Zum Schluss noch ein klassisches Architekturmotiv, das jeden pedantisch veranlagten Aquarellmaler zur Verzweiflung bringen kann. Das Bild stellt dar, was der Titel sagt: „Bonnieux“, ein Dorf eingebettet in eine malerische Umgebung. Genau das war meine Bildidee, nicht die einzelnen Häuser und Details. Ich wagte es sogar, Häuser wegzulassen, zu verfremden oder nur anzudeuten. Mein Bestreben war ein ausgewogener Gesamteindruck. Farben der Landschaft findet man im Dorf und umgekehrt.
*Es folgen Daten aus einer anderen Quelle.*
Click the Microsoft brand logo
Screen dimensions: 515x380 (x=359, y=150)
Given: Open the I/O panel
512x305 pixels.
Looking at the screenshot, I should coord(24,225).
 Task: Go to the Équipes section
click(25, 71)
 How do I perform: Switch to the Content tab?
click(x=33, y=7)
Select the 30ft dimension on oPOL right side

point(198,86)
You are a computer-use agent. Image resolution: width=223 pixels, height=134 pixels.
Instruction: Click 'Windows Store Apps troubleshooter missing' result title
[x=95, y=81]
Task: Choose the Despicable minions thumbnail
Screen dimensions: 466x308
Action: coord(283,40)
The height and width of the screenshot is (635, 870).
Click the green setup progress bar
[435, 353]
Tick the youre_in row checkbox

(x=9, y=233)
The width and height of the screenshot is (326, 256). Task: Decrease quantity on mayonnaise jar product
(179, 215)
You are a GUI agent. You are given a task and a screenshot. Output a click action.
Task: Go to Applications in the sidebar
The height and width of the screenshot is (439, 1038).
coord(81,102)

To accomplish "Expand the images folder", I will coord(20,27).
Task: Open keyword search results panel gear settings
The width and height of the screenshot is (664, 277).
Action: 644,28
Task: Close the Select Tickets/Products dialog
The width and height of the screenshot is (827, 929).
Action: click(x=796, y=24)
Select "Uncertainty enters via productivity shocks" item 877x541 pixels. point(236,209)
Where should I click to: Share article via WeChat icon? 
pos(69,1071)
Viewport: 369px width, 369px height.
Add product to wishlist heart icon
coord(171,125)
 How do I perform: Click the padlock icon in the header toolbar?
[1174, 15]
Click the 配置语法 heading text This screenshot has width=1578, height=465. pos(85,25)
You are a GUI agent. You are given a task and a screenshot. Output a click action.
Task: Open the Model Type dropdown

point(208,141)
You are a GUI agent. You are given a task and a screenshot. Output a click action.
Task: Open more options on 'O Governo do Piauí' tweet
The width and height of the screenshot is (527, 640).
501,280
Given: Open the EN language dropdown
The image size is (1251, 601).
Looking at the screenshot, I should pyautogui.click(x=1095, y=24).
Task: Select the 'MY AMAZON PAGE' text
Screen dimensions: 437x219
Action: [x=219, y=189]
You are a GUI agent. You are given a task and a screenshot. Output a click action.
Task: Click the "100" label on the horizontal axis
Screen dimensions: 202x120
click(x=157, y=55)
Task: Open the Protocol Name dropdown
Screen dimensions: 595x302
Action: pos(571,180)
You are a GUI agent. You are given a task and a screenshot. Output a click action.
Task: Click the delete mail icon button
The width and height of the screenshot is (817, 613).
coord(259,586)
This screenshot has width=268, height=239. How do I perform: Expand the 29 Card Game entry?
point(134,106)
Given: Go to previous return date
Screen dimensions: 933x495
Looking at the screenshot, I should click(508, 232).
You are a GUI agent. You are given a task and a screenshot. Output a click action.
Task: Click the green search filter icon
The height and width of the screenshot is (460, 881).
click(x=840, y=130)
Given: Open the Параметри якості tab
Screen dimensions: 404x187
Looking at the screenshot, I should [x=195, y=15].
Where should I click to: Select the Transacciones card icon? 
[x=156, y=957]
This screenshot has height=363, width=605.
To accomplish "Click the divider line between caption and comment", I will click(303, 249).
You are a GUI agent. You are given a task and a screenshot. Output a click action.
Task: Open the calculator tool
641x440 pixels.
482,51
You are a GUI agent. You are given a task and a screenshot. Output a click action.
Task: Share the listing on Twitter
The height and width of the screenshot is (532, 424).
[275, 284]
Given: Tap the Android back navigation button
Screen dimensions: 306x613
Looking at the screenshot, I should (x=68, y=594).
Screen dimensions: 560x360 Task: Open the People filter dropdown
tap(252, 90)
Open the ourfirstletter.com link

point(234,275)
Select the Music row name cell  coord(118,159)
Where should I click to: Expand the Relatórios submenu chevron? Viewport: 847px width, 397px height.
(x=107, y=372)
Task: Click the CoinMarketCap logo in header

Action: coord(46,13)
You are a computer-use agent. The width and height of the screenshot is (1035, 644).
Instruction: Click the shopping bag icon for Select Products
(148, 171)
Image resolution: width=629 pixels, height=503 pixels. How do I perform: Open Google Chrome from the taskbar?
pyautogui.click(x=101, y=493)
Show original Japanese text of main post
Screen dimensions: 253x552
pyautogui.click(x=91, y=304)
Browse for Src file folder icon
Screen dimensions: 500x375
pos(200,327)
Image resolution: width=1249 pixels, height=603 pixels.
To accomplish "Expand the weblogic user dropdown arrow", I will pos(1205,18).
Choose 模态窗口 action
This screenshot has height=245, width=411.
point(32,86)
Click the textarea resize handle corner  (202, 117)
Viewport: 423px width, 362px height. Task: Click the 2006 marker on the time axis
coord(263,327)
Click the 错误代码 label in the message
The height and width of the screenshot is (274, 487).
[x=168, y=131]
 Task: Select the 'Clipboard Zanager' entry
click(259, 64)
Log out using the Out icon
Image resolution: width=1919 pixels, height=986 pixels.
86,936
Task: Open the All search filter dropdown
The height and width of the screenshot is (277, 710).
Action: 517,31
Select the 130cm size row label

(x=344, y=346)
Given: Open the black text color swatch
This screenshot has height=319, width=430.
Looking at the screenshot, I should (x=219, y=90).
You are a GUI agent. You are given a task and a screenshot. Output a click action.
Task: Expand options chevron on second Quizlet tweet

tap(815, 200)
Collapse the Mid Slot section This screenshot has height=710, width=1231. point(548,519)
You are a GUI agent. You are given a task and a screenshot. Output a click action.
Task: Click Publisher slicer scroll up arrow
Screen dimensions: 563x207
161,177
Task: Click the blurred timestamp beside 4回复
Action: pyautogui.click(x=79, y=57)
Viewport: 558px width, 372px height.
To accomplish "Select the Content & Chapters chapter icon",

Da es sich nicht um irgendein Dorf, sondern um Bonnieux in der Provence handelt, waren mir Elemente mit einem gewissen Wiedererkennungswert, wie die Kirche, die markanten Häusergruppierungen und die Hanglage schon wichtig. Die Berge im Hintergrund, sowie die Zypressen im Vordergrund, schaffen die räumliche Wirkung und relativieren die großzügig gemalten Gebäude. Die gestalterische Präferenz des Gesamteindrucks erlaubte es mir, architektonische Details sehr großzügig zu behandeln.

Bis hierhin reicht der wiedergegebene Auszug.